Nesse sentido, o diretor de Desenvolvimento da + urbano destacou a importância de se ir substituindo os materiais de construção com mais emissões de CO2. “O betão e o aço só podem servir para aquilo que não dá para ser feito de outra forma. Tudo o resto tem de ser feito de outra maneira. Nós estamos muito longe disso e temos de ser rápidos porque o calendário está contra nós. Temos, todos nós, profissionais desta indústria, de ter abertura para a mudança“, disse.

Promoção da circularidade na construção

Por sua vez, José Gomes Mendes, Diretor Executivo da Fundação Casais, concentrou a sua intervenção na promoção da circularidade no setor da construção. O responsável da Fundação Casais destacou a importância de reintroduzir recursos na economia, reduzindo o custo financeiro e ambiental da deposição de resíduos e da constante extração de materiais.

“A extração, além de delapidar o património cultural, também é muito custosa para o ambiente. Toda a gente pensa que o processo de combustão gera muito CO2, e é verdade, mas ninguém pensa no dano ambiental e emissões de CO2 no processo de extração“, alertou.

José Gomes Mendes explicou, por isso, que “reduzir a quantidade de materiais utilizados e prolongar a vida útil dos edifícios” é extremamente necessário para promover a circularidade. Além disso, o diretor da Fundação Casais também mencionou a longevidade dos edifícios como um objetivo que deveria estar na mente de todos os intervenientes da indústria da construção, bem como a preocupação em construir edifícios de baixo carbono.

“Como posso ter um edifício com zero emissões? Os materiais de elevada intensidade carbónica estão de fora, mas os materiais de baixa intensidade carbónica têm que estar lá porque não é possível ter só materiais descarbonizados. Então como é que isto se consegue? Através da compensação desses materiais. Tenho que colocar lá materiais que eles próprios sequestraram carbono antes de entrar no edifício. Eles já levam crédito, têm emissões negativas, como é o exemplo da madeira”, explicou.

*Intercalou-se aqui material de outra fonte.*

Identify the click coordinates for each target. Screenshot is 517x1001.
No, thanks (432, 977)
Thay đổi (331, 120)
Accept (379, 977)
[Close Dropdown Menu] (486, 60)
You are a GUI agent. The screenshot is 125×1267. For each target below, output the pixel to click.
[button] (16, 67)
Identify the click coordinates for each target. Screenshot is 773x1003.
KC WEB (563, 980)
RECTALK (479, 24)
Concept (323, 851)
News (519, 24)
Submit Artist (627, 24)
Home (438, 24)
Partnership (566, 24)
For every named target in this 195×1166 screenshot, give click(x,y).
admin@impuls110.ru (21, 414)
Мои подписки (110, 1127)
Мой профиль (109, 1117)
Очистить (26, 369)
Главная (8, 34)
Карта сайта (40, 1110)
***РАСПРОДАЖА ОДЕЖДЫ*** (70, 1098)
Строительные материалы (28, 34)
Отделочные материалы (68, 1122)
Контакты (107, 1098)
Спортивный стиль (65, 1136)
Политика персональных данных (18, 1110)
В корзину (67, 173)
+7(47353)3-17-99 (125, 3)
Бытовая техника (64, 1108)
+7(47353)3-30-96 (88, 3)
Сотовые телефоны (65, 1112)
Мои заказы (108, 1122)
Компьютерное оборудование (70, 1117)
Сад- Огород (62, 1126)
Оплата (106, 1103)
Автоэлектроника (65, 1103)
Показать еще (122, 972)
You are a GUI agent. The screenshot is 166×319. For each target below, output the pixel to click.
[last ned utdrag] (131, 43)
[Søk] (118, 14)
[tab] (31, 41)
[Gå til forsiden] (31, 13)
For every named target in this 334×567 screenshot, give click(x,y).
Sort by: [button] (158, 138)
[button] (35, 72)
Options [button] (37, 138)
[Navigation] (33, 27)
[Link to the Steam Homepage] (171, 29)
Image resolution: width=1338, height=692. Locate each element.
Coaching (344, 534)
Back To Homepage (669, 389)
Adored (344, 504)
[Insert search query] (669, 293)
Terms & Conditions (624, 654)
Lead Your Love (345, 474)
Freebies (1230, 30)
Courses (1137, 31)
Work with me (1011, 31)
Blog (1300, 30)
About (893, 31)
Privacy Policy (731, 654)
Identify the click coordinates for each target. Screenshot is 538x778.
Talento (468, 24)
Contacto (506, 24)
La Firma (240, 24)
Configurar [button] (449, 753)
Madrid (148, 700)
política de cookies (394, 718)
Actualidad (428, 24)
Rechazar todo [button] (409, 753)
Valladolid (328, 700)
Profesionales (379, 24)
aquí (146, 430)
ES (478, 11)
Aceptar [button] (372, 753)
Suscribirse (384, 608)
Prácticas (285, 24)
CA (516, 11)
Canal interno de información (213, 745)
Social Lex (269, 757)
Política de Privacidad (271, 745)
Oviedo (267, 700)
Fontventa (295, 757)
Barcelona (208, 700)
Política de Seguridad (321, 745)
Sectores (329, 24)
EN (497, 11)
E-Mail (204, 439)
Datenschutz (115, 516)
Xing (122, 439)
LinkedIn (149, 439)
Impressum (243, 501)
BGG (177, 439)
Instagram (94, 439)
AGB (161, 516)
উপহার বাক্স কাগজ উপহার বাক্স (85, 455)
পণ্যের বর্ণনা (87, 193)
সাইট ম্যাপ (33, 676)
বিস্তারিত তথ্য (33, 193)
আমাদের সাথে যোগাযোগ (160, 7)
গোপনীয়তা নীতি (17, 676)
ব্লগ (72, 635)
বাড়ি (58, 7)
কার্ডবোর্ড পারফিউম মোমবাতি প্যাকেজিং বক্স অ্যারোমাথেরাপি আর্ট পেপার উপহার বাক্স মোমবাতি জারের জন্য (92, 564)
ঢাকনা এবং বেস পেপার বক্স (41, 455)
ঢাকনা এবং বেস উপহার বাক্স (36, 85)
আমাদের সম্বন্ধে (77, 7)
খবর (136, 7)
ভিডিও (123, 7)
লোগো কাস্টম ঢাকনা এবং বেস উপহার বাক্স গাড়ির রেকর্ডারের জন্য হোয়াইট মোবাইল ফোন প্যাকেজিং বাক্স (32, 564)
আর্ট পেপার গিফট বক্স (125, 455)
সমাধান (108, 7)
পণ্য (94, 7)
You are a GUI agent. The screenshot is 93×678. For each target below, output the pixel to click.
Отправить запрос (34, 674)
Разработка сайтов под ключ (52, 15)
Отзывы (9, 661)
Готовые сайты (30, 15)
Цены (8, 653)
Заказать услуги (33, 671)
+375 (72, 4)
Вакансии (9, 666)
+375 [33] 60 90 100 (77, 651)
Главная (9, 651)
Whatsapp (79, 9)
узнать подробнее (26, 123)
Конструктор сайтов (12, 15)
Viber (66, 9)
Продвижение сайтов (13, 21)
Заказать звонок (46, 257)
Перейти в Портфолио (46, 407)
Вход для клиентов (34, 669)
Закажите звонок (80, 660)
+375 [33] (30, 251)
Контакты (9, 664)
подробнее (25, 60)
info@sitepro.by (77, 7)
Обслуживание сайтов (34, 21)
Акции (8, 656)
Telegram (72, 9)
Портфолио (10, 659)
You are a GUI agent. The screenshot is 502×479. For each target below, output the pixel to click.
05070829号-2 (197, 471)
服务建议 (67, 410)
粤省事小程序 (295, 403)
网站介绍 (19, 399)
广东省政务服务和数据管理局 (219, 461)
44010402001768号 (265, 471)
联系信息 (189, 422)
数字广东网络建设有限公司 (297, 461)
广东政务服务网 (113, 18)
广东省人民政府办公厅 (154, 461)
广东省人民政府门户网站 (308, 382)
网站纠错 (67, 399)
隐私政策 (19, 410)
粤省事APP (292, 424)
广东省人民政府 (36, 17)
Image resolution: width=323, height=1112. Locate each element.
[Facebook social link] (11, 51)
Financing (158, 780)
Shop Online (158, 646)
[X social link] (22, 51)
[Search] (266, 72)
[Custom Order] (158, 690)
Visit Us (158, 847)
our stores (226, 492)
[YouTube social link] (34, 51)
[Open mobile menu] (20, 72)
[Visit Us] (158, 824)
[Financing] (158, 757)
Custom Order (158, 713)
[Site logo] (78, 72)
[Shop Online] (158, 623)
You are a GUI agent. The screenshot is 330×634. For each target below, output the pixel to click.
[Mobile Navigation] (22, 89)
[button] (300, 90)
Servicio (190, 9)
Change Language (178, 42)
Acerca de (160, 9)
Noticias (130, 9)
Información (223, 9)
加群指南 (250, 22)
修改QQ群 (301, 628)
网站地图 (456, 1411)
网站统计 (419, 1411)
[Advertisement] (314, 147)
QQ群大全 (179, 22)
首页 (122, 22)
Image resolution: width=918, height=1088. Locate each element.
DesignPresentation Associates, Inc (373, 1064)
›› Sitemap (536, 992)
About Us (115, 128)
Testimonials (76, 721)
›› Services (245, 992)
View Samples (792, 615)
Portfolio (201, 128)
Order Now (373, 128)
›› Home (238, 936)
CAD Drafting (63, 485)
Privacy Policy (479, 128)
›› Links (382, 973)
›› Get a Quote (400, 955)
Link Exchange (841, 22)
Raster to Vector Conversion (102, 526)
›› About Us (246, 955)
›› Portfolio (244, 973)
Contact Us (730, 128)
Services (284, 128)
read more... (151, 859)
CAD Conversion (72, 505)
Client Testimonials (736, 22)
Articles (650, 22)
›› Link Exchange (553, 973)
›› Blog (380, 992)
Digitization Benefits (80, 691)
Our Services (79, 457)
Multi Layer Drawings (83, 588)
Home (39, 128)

Para o diretor da Fundação Casais, a mudança terá de passar pelos quatro setores “que fazem mexer o ponteiro”, nomeadamente o setor da alimentação, os processos de manufatura, o ambiente da construção e a mobilidade e transportes. “É preciso atuar nos setores que têm maior impacto. Mudar os nichos é bom, mas não fará a diferença necessária para aquilo que é a urgência do problema”, garantiu.

O peso da construção e dos transportes nas emissões do Porto

Na última intervenção do evento, Humberto Varum, Professor Catedrático da FEUP, abordou a importância de analisar as emissões provenientes da construção e dos transportes na cidade do Porto.

O professor da FEUP ressalvou ainda que, ao discutir a descarbonização no setor da construção, é fundamental considerar não apenas os edifícios, mas também as pessoas envolvidas, nomeadamente os utilizadores finais, os agentes imobiliários, as pessoas ligadas à própria construção e ao projeto. Humberto Varum enfatizou a necessidade de haver um trabalho conjunto para se reduzir as emissões e alcançar a neutralidade carbónica.

Foram elogiadas a preocupação e dinâmica que município do Porto tem tido em antecipar os objetivos da Comissão Europeia. E para tal se tornar realidade, o professor alertou para a necessidade de maiores avanços não só no setor da construção, mas também nos transportes. “Os ativos municipais geram 6% de GEE de toda a cidade do Porto. Dentro das emissões totais da cidade, os edifícios residenciais e comerciais geram 50% da totalidade e os transportes geram 40%. Estes são, de facto, os dois grandes vetores que temos de atacar.”

As melhorias na eficiência de redes de transporte, o investimento em sistemas fotovoltaicos residenciais, em edifícios multifamiliares e infraestruturas; a aposta em materiais naturais, particularmente a madeira; a aquisição de certificados de sustentabilidade; o estabelecimento de relações entre os intervenientes da construção e universidades; e, ainda, o investimento na reabilitação, foram algumas das soluções apresentadas pelo professor para fazer face a este desafio.